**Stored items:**

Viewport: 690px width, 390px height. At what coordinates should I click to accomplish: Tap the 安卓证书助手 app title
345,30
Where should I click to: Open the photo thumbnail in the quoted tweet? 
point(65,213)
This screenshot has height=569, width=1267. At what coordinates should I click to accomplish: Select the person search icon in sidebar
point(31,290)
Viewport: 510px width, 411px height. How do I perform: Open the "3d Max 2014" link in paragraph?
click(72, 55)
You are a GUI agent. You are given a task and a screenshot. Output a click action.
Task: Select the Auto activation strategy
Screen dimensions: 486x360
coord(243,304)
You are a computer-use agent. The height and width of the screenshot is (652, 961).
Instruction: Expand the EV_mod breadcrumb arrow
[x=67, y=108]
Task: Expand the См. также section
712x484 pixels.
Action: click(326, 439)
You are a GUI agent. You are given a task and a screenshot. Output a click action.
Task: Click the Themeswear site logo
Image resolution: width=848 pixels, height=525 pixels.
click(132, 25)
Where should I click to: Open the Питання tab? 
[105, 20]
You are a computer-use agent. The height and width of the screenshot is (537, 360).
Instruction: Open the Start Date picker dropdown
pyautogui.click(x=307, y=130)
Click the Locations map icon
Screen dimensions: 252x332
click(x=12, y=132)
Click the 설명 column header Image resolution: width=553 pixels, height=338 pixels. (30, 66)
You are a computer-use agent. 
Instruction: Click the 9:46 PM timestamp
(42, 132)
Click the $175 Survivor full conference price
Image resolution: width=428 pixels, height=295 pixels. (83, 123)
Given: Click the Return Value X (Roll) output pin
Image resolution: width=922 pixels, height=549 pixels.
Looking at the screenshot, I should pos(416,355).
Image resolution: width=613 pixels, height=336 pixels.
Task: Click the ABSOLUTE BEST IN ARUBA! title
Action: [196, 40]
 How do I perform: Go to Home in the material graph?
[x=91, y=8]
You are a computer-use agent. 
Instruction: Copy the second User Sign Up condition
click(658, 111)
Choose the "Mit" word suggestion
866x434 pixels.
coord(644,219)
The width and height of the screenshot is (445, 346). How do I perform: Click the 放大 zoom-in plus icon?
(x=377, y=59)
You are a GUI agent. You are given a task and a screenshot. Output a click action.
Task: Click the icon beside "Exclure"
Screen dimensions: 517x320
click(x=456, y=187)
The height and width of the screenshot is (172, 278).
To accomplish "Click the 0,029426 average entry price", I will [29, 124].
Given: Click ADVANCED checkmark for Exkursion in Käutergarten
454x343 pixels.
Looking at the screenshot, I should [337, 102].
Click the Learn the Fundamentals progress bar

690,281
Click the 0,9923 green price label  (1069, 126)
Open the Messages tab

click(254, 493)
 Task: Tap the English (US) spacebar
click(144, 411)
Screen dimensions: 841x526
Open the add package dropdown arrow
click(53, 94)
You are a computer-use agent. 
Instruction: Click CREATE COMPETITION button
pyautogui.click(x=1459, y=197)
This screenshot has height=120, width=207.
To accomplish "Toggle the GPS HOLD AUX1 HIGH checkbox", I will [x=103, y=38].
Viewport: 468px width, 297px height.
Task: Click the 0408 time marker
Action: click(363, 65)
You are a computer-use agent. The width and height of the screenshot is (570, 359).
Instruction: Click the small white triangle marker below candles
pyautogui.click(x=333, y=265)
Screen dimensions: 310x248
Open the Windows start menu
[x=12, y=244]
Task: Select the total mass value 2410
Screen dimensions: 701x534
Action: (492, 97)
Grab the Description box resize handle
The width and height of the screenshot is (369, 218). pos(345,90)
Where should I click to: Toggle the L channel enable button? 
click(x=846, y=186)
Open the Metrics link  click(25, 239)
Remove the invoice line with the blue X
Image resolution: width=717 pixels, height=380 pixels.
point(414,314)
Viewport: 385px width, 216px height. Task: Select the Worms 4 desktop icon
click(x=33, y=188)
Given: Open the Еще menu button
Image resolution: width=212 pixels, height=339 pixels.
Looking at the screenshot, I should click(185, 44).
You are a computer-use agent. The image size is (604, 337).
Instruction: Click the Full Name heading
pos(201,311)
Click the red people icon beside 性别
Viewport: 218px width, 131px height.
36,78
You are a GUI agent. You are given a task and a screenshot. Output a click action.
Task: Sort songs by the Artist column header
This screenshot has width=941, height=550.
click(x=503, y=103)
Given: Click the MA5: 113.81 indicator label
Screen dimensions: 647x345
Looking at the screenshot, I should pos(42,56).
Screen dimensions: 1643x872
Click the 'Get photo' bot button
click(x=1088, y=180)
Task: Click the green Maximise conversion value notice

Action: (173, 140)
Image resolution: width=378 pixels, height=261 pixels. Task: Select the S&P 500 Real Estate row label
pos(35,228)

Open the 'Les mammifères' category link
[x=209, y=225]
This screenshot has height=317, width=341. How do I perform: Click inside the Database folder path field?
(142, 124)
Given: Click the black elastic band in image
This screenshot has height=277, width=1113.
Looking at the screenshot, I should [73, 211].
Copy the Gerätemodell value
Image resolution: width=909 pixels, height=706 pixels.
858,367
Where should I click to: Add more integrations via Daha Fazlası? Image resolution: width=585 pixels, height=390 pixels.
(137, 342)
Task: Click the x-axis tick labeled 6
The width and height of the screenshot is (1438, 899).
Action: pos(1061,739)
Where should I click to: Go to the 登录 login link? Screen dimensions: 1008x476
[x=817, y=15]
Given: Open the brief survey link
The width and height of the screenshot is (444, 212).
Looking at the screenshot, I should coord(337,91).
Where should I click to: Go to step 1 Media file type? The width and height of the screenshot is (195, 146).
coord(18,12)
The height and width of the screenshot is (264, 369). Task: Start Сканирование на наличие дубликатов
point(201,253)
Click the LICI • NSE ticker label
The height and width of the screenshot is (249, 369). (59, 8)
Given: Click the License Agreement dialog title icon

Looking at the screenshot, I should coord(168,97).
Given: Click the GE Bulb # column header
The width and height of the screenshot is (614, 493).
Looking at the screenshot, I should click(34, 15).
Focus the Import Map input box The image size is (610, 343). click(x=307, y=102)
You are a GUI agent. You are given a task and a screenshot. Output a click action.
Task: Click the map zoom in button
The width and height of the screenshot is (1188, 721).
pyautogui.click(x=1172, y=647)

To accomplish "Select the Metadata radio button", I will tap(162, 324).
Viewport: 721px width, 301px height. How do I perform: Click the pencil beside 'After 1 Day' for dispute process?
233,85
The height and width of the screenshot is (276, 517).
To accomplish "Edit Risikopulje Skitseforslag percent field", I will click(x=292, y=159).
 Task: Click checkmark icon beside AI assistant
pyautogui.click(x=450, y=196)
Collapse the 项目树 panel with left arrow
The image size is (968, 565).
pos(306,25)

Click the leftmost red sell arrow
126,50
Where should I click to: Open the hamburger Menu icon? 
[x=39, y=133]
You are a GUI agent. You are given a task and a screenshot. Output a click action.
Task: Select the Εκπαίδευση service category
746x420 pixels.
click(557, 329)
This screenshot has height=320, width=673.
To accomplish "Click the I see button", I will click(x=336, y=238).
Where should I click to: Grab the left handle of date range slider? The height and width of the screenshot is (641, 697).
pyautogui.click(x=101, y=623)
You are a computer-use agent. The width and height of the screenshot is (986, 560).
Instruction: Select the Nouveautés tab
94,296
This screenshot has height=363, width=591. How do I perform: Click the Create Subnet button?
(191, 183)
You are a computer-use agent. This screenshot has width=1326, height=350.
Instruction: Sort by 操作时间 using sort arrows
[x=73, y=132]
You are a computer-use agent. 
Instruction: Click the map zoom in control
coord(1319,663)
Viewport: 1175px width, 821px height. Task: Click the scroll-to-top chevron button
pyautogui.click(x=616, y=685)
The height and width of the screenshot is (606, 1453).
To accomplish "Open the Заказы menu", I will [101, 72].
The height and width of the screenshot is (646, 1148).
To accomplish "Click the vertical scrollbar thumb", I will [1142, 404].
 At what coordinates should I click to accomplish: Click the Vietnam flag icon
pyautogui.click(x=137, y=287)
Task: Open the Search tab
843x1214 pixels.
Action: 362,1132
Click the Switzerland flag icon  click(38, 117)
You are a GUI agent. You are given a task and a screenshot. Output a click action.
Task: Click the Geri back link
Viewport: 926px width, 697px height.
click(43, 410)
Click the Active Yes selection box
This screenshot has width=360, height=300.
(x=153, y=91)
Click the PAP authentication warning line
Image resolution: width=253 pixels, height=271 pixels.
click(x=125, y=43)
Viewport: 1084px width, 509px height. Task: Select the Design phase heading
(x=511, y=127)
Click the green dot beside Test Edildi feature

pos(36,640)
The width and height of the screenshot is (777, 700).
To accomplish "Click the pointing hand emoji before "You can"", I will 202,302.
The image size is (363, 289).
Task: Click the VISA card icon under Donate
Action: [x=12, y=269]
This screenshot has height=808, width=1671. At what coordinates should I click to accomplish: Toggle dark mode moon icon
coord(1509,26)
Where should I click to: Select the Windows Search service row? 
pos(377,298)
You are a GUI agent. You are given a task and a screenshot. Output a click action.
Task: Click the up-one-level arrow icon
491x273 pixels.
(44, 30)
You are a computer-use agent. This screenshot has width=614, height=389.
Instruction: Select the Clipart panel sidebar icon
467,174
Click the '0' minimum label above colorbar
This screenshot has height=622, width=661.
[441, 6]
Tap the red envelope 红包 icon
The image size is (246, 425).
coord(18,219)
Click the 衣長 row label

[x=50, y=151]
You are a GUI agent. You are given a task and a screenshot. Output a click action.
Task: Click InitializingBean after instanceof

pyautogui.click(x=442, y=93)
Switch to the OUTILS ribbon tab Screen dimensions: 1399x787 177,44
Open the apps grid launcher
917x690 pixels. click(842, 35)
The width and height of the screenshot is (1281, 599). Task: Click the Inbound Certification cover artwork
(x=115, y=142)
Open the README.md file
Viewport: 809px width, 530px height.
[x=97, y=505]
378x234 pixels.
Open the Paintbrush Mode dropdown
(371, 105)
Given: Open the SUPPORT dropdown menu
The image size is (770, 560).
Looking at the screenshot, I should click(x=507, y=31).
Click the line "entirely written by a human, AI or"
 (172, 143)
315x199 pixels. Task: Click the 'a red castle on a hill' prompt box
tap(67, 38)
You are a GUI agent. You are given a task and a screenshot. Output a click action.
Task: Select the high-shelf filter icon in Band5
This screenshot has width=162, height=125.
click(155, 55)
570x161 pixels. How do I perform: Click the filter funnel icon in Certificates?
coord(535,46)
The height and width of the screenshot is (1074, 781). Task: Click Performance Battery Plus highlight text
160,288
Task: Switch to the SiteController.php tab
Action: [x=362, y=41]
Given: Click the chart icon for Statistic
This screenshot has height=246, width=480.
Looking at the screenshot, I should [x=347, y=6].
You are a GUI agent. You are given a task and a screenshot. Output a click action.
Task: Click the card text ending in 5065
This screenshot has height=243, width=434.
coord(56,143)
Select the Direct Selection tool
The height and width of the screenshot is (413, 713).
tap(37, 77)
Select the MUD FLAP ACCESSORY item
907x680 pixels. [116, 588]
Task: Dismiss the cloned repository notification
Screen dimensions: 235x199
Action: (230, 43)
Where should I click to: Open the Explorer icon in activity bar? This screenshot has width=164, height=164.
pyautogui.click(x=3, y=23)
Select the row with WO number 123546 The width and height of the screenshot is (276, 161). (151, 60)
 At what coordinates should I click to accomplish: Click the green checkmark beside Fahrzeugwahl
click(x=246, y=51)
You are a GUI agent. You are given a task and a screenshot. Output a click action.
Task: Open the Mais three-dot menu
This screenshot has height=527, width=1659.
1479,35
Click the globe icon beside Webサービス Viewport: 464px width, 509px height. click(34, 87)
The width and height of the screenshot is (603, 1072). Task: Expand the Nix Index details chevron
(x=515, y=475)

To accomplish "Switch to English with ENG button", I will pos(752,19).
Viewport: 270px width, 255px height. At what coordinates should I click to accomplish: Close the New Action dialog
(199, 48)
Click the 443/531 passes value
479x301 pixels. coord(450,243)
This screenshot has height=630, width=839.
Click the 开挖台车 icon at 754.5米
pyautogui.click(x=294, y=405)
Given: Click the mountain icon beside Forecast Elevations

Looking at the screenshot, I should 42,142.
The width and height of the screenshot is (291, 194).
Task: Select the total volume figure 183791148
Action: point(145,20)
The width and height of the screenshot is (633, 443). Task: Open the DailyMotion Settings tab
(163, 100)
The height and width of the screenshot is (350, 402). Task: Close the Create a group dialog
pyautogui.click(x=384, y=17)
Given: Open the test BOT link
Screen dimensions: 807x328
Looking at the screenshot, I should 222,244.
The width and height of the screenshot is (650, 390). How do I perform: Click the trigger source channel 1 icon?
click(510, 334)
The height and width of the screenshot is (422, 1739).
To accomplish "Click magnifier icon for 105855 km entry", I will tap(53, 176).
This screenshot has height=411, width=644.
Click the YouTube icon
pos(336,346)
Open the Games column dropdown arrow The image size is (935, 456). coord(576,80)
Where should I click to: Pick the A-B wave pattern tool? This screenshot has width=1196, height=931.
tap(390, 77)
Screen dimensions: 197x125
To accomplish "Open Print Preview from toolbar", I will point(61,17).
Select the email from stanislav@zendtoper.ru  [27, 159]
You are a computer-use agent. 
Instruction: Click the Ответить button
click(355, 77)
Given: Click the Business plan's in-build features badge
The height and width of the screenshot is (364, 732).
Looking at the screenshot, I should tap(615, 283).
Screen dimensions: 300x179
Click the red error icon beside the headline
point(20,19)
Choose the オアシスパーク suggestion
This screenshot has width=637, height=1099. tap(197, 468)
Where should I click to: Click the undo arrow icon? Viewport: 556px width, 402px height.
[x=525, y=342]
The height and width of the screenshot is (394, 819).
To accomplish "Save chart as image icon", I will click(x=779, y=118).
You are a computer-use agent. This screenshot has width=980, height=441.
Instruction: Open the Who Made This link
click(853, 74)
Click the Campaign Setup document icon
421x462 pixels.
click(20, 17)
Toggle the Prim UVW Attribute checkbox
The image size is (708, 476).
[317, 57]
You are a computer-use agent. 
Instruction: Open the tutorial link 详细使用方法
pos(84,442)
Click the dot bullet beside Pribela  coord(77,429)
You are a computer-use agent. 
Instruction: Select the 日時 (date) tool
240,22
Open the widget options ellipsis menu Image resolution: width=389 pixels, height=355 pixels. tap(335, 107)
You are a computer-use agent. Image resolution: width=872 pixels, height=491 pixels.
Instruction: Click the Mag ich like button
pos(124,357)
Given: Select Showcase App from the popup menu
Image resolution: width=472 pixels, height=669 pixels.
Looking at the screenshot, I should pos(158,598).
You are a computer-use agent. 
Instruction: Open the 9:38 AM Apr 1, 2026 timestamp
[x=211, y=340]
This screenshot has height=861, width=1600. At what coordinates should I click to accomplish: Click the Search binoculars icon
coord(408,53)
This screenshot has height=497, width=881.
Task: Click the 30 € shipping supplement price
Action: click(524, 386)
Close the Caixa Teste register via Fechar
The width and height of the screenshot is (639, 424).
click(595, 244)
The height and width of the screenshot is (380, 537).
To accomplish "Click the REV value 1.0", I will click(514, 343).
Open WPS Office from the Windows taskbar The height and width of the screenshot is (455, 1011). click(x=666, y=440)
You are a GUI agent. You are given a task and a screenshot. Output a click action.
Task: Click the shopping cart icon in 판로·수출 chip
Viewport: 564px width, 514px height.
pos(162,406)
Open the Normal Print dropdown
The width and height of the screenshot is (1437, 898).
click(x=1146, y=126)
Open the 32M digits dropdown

**WHAT YOU SHOULD DO:** Among the records above, determine how many lines contain "header", then report the number only.

**TASK OUTPUT:** 3